> [Work instructions]:
Recast the records below as a Markdown table with the columns "No." and "Entry", numbering each non-blank line in order and leaving out any blank lines.

(A series of records)
++++++++++

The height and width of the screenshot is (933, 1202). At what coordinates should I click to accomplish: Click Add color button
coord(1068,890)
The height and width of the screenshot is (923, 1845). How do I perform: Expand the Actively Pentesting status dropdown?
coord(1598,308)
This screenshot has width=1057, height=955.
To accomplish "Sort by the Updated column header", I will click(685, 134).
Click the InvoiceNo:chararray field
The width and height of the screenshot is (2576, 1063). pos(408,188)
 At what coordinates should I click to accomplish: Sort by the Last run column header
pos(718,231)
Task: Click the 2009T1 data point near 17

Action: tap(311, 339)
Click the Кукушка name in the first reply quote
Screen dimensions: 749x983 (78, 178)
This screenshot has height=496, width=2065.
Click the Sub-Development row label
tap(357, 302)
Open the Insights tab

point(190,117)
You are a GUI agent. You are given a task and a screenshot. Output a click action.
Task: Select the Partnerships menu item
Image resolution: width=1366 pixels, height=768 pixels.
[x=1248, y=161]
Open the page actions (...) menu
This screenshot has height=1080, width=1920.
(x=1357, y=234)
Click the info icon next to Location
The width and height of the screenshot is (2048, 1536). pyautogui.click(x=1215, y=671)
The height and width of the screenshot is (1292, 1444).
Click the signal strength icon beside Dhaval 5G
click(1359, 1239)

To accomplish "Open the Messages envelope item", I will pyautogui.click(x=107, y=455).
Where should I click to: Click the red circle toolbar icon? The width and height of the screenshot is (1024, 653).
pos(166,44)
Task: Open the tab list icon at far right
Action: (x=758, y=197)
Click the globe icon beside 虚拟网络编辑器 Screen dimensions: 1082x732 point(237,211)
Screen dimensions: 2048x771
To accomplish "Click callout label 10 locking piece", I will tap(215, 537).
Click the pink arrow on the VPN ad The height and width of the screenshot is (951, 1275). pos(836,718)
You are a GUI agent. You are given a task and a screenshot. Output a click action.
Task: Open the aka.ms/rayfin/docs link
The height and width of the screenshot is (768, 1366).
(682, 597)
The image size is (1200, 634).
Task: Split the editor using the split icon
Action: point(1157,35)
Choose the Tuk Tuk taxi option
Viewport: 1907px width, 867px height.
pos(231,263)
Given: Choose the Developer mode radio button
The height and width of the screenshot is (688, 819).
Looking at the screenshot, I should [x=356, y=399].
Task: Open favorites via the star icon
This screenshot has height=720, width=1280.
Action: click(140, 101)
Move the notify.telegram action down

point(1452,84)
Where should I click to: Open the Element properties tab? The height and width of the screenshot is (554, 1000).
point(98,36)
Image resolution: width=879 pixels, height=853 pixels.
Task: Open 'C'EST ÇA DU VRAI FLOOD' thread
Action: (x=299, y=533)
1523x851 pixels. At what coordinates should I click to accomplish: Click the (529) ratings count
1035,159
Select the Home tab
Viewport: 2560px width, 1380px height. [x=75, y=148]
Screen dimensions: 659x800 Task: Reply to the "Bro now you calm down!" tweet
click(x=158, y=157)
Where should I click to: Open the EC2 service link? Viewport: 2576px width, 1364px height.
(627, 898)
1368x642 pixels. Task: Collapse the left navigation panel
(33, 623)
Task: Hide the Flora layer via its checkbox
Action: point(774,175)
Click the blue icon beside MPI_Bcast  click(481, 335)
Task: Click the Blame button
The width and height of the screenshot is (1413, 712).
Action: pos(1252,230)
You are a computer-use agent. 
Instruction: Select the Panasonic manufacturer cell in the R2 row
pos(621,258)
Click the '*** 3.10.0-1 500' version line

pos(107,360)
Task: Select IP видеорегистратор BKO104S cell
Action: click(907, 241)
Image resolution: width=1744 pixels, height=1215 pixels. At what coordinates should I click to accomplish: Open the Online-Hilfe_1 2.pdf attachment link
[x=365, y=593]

++++++++++

> [Solution to this problem]:
| No. | Entry |
|---|---|
| 1 | The height and width of the screenshot is (933, 1202). At what coordinates should I click to accomplish: Click Add color button |
| 2 | coord(1068,890) |
| 3 | The height and width of the screenshot is (923, 1845). How do I perform: Expand the Actively Pentesting status dropdown? |
| 4 | coord(1598,308) |
| 5 | This screenshot has width=1057, height=955. |
| 6 | To accomplish "Sort by the Updated column header", I will click(685, 134). |
| 7 | Click the InvoiceNo:chararray field |
| 8 | The width and height of the screenshot is (2576, 1063). pos(408,188) |
| 9 |  At what coordinates should I click to accomplish: Sort by the Last run column header |
| 10 | pos(718,231) |
| 11 | Task: Click the 2009T1 data point near 17 |
| 12 | Action: tap(311, 339) |
| 13 | Click the Кукушка name in the first reply quote |
| 14 | Screen dimensions: 749x983 (78, 178) |
| 15 | This screenshot has height=496, width=2065. |
| 16 | Click the Sub-Development row label |
| 17 | tap(357, 302) |
| 18 | Open the Insights tab |
| 19 | point(190,117) |
| 20 | You are a GUI agent. You are given a task and a screenshot. Output a click action. |
| 21 | Task: Select the Partnerships menu item |
| 22 | Image resolution: width=1366 pixels, height=768 pixels. |
| 23 | [x=1248, y=161] |
| 24 | Open the page actions (...) menu |
| 25 | This screenshot has height=1080, width=1920. |
| 26 | (x=1357, y=234) |
| 27 | Click the info icon next to Location |
| 28 | The width and height of the screenshot is (2048, 1536). pyautogui.click(x=1215, y=671) |
| 29 | The height and width of the screenshot is (1292, 1444). |
| 30 | Click the signal strength icon beside Dhaval 5G |
| 31 | click(1359, 1239) |
| 32 | To accomplish "Open the Messages envelope item", I will pyautogui.click(x=107, y=455). |
| 33 | Where should I click to: Click the red circle toolbar icon? The width and height of the screenshot is (1024, 653). |
| 34 | pos(166,44) |
| 35 | Task: Open the tab list icon at far right |
| 36 | Action: (x=758, y=197) |
| 37 | Click the globe icon beside 虚拟网络编辑器 Screen dimensions: 1082x732 point(237,211) |
| 38 | Screen dimensions: 2048x771 |
| 39 | To accomplish "Click callout label 10 locking piece", I will tap(215, 537). |
| 40 | Click the pink arrow on the VPN ad The height and width of the screenshot is (951, 1275). pos(836,718) |
| 41 | You are a GUI agent. You are given a task and a screenshot. Output a click action. |
| 42 | Task: Open the aka.ms/rayfin/docs link |
| 43 | The height and width of the screenshot is (768, 1366). |
| 44 | (682, 597) |
| 45 | The image size is (1200, 634). |
| 46 | Task: Split the editor using the split icon |
| 47 | Action: point(1157,35) |
| 48 | Choose the Tuk Tuk taxi option |
| 49 | Viewport: 1907px width, 867px height. |
| 50 | pos(231,263) |
| 51 | Given: Choose the Developer mode radio button |
| 52 | The height and width of the screenshot is (688, 819). |
| 53 | Looking at the screenshot, I should [x=356, y=399]. |
| 54 | Task: Open favorites via the star icon |
| 55 | This screenshot has height=720, width=1280. |
| 56 | Action: click(140, 101) |
| 57 | Move the notify.telegram action down |
| 58 | point(1452,84) |
| 59 | Where should I click to: Open the Element properties tab? The height and width of the screenshot is (554, 1000). |
| 60 | point(98,36) |
| 61 | Image resolution: width=879 pixels, height=853 pixels. |
| 62 | Task: Open 'C'EST ÇA DU VRAI FLOOD' thread |
| 63 | Action: (x=299, y=533) |
| 64 | 1523x851 pixels. At what coordinates should I click to accomplish: Click the (529) ratings count |
| 65 | 1035,159 |
| 66 | Select the Home tab |
| 67 | Viewport: 2560px width, 1380px height. [x=75, y=148] |
| 68 | Screen dimensions: 659x800 Task: Reply to the "Bro now you calm down!" tweet |
| 69 | click(x=158, y=157) |
| 70 | Where should I click to: Open the EC2 service link? Viewport: 2576px width, 1364px height. |
| 71 | (627, 898) |
| 72 | 1368x642 pixels. Task: Collapse the left navigation panel |
| 73 | (33, 623) |
| 74 | Task: Hide the Flora layer via its checkbox |
| 75 | Action: point(774,175) |
| 76 | Click the blue icon beside MPI_Bcast  click(481, 335) |
| 77 | Task: Click the Blame button |
| 78 | The width and height of the screenshot is (1413, 712). |
| 79 | Action: pos(1252,230) |
| 80 | You are a computer-use agent.  |
| 81 | Instruction: Select the Panasonic manufacturer cell in the R2 row |
| 82 | pos(621,258) |
| 83 | Click the '*** 3.10.0-1 500' version line |
| 84 | pos(107,360) |
| 85 | Task: Select IP видеорегистратор BKO104S cell |
| 86 | Action: click(907, 241) |
| 87 | Image resolution: width=1744 pixels, height=1215 pixels. At what coordinates should I click to accomplish: Open the Online-Hilfe_1 2.pdf attachment link |
| 88 | [x=365, y=593] |